◆ Problem description ◆
Rewrite only the records that begin at the line containing "Click the heading" and end after the line containing "[x=827, y=175]". Replace "The image size is" with "The image dimensions are", change nothing else, and leave out the pictures.

# # #

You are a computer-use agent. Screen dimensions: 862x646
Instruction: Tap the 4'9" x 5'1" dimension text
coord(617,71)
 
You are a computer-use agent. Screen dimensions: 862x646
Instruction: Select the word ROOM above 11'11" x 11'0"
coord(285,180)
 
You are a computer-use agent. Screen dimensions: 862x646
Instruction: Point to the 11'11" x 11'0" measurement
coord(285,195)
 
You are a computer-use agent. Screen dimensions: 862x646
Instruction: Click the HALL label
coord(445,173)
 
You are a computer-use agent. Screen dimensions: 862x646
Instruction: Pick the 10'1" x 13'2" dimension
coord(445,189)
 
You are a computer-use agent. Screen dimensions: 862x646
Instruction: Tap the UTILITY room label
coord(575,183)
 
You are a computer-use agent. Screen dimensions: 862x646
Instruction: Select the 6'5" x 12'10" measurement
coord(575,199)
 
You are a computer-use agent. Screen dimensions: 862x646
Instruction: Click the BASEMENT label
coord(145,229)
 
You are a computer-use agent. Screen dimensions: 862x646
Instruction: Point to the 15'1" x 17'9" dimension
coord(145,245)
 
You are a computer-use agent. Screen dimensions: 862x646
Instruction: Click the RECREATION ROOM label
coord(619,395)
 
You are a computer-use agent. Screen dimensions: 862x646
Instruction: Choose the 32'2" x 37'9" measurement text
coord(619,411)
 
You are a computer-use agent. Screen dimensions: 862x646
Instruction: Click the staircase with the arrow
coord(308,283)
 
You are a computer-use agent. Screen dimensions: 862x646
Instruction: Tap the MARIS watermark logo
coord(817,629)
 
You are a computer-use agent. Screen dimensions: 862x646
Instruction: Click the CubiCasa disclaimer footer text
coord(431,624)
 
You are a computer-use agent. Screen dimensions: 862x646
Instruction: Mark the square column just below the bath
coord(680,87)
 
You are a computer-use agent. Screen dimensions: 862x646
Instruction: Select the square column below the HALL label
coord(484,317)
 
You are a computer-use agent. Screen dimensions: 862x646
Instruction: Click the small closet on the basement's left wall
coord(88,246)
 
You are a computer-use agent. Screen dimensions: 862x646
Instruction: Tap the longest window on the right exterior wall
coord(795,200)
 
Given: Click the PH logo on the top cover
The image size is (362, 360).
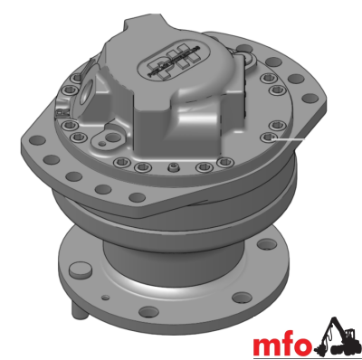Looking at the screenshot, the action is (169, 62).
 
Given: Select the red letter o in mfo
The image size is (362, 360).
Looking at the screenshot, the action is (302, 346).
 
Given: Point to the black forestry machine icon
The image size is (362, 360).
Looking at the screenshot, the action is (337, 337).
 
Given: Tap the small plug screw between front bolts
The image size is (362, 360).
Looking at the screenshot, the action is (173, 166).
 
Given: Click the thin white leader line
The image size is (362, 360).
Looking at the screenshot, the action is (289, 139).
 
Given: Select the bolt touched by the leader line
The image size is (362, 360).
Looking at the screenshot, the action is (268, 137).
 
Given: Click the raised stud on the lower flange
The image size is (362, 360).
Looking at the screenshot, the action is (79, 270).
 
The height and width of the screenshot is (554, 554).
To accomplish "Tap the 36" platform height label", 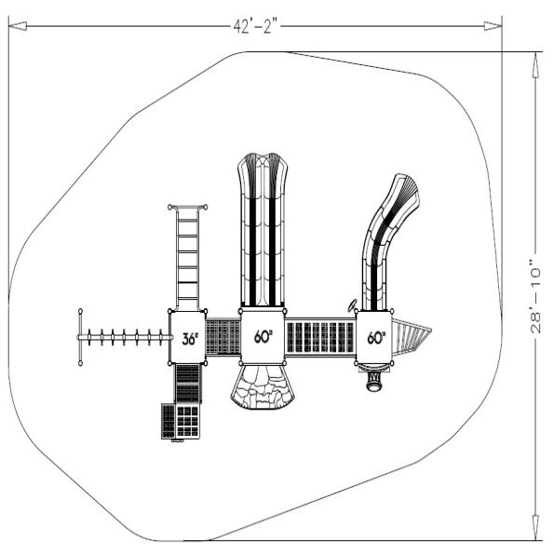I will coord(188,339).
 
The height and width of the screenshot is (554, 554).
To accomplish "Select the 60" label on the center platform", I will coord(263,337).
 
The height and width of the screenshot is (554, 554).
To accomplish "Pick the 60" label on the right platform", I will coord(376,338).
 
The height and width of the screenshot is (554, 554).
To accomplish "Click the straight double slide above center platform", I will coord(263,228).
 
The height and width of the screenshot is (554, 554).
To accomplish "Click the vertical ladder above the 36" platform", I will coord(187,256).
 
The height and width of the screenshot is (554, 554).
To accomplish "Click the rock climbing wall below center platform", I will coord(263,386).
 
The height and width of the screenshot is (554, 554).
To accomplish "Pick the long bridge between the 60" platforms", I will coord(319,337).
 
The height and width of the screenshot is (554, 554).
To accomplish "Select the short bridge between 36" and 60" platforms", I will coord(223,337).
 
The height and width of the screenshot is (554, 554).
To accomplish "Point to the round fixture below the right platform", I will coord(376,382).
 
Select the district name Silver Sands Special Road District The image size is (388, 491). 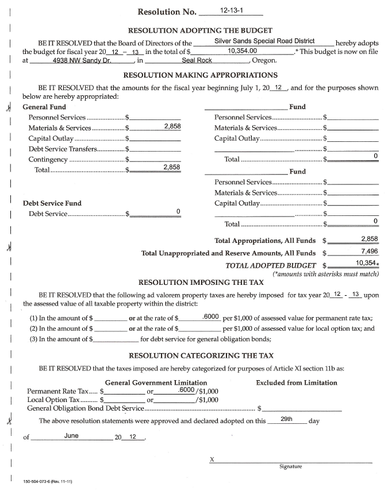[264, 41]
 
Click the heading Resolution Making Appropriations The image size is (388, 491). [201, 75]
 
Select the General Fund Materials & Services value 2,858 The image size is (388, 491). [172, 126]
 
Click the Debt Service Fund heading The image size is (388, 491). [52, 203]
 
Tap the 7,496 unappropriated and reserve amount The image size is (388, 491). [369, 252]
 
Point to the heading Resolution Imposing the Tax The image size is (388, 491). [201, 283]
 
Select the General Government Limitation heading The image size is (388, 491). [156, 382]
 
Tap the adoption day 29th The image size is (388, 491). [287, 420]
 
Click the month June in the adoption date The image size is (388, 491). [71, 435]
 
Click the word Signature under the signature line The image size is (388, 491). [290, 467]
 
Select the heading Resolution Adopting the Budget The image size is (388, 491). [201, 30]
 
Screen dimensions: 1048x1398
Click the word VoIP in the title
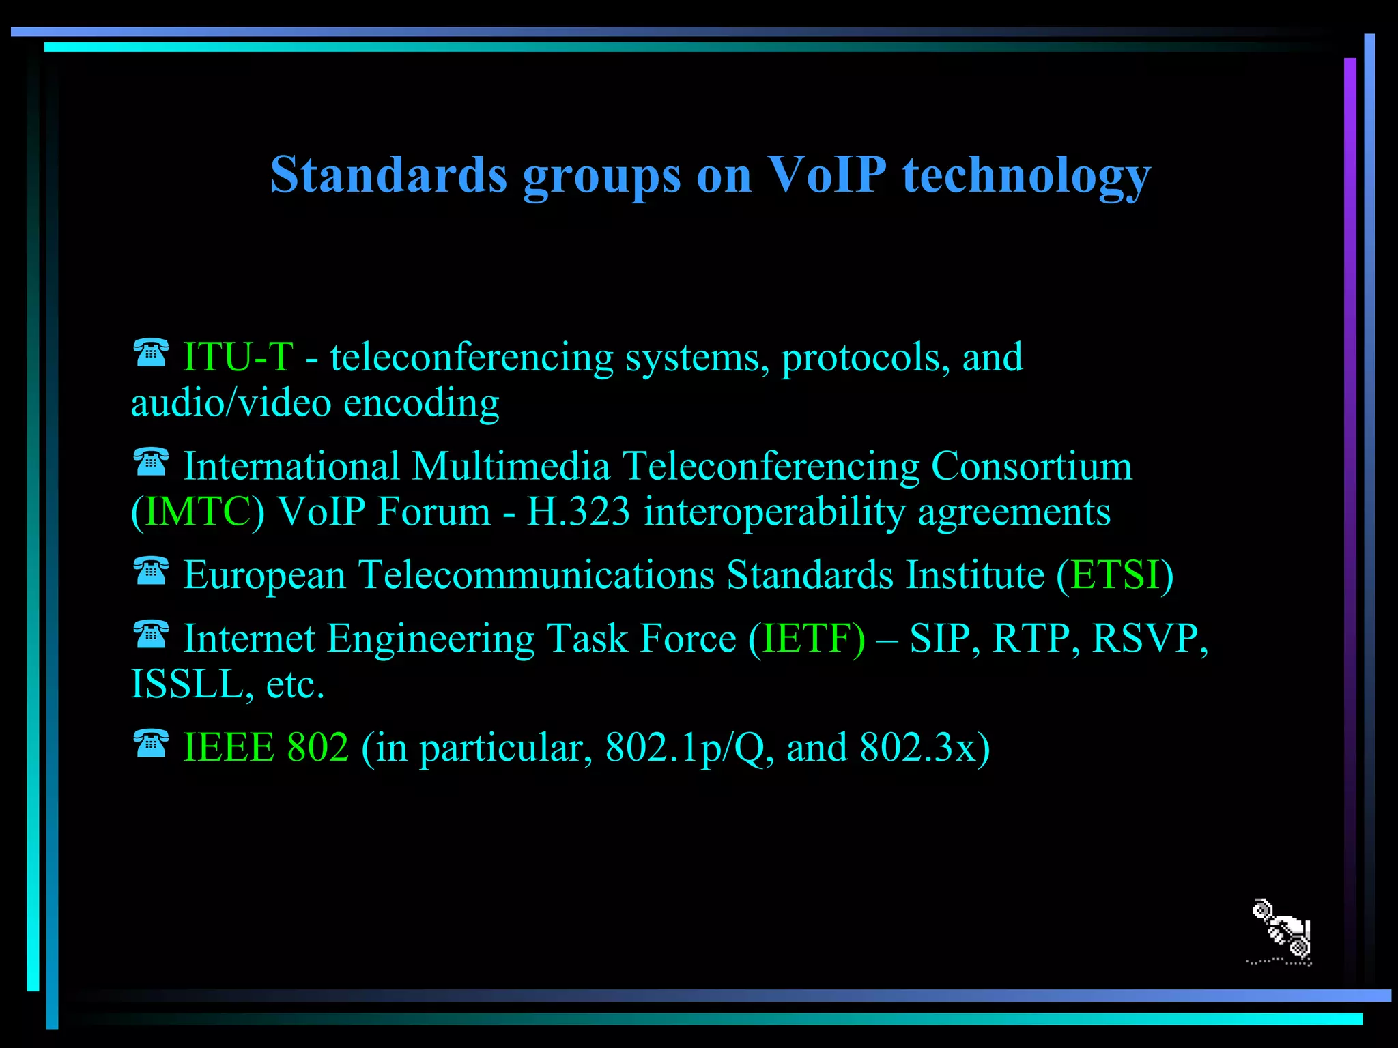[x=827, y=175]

# # #

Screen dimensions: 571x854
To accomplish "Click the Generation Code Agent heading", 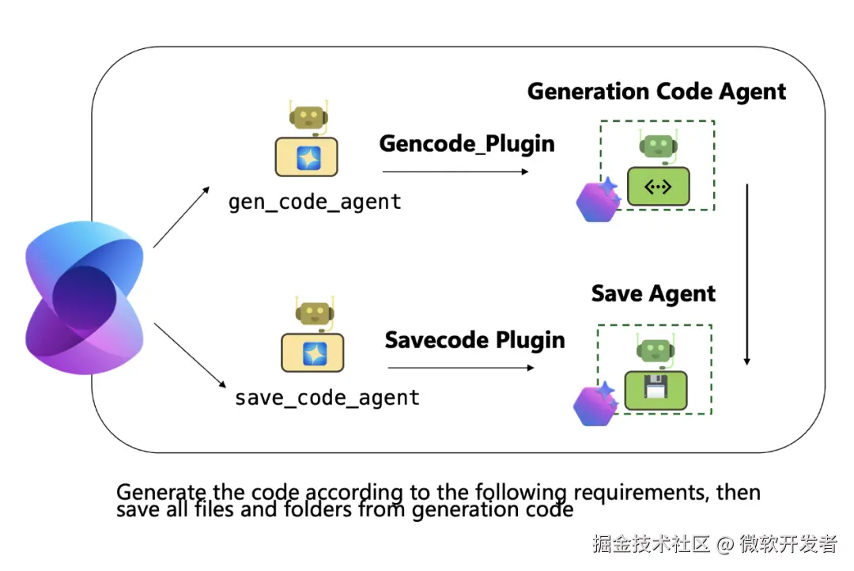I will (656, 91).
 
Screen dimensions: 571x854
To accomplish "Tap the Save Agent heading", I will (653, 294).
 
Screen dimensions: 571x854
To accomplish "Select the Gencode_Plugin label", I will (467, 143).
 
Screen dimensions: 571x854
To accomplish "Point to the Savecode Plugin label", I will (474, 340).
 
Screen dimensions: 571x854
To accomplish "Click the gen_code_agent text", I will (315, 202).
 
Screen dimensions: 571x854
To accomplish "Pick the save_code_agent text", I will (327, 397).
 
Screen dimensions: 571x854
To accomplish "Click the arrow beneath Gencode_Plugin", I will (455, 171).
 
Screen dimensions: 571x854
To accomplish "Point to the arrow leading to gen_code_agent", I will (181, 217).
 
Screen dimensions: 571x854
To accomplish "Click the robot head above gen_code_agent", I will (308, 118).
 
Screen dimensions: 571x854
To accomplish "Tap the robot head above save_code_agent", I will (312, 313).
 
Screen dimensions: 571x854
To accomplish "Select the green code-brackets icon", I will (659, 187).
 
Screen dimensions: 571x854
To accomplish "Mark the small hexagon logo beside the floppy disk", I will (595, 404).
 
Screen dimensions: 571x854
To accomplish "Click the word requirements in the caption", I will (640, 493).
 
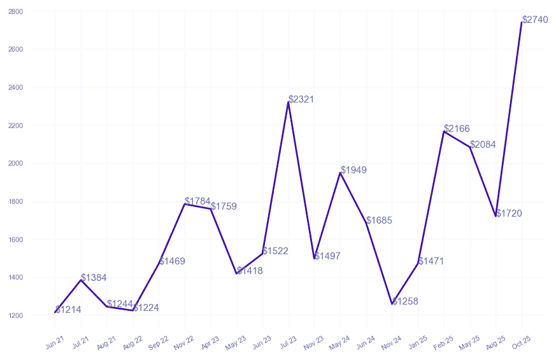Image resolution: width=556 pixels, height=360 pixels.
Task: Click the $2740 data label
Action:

# # #

◆ Response for this exercise ◆
Click the heading Resolution Making Appropriations The image dimensions are (388, 491). [201, 75]
 
Select the General Fund Materials & Services value 2,858 The image dimensions are (388, 491). [172, 126]
 
Click the Debt Service Fund heading The image dimensions are (388, 491). [52, 203]
 
Tap the 7,496 unappropriated and reserve amount The image dimensions are (388, 491). [369, 252]
 
Point to the heading Resolution Imposing the Tax The image dimensions are (388, 491). [201, 283]
 
Select the General Government Limitation heading The image dimensions are (388, 491). [156, 382]
 
Tap the adoption day 29th The image dimensions are (388, 491). [287, 420]
 
Click the month June in the adoption date The image dimensions are (388, 491). [71, 435]
 
Click the word Signature under the signature line The image dimensions are (388, 491). [290, 467]
 
Select the heading Resolution Adopting the Budget The image dimensions are (388, 491). [201, 30]
 
Screen dimensions: 1048x1398
Click the word VoIP in the title
[x=827, y=175]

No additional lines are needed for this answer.